Section 7.2    Negative Covenants of the Seller Parties

 

Until the date on which the Aggregate Unpaids have been indefeasibly paid in full and this Agreement terminates in accordance with its terms, each Seller Party hereby covenants, as to itself, that:

 

(a)    Change in Name, Jurisdiction of Organization . Such Seller Party will not change (i) its name as it appears in official filings in its jurisdiction of organization, (ii) its status as a “registered organization” (within the meaning of any applicable enactment of the UCC), (iii) its organizational identification number, if any, issued by its jurisdiction of organization, or (iv) its jurisdiction of organization unless it shall have: (A) given the Administrator at least thirty (30) days’ prior written notice thereof and (B) delivered to the Administrator all financing statements, instruments and other documents requested by the Administrator in connection with such change or relocation.

****

**Exercise objective:** Could you return, word for word, the part of the seller covenants passage above between "Until the date" and "change or relocation.", inclusive?

**Data lines:**
****

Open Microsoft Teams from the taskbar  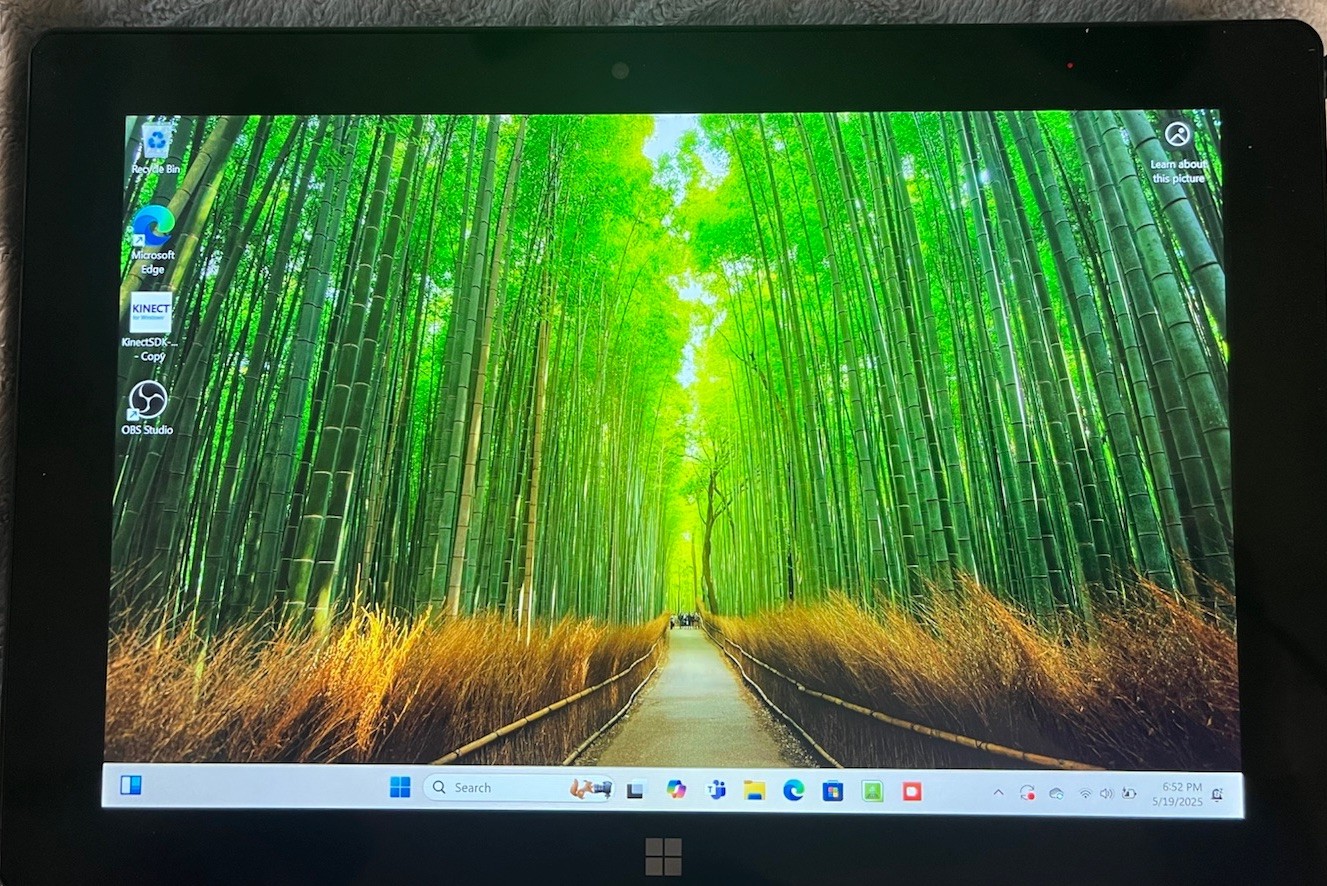716,788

****

**Expected answer:**
Until the date on which the Aggregate Unpaids have been indefeasibly paid in full and this Agreement terminates in accordance with its terms, each Seller Party hereby covenants, as to itself, that:

 

(a)    Change in Name, Jurisdiction of Organization . Such Seller Party will not change (i) its name as it appears in official filings in its jurisdiction of organization, (ii) its status as a “registered organization” (within the meaning of any applicable enactment of the UCC), (iii) its organizational identification number, if any, issued by its jurisdiction of organization, or (iv) its jurisdiction of organization unless it shall have: (A) given the Administrator at least thirty (30) days’ prior written notice thereof and (B) delivered to the Administrator all financing statements, instruments and other documents requested by the Administrator in connection with such change or relocation.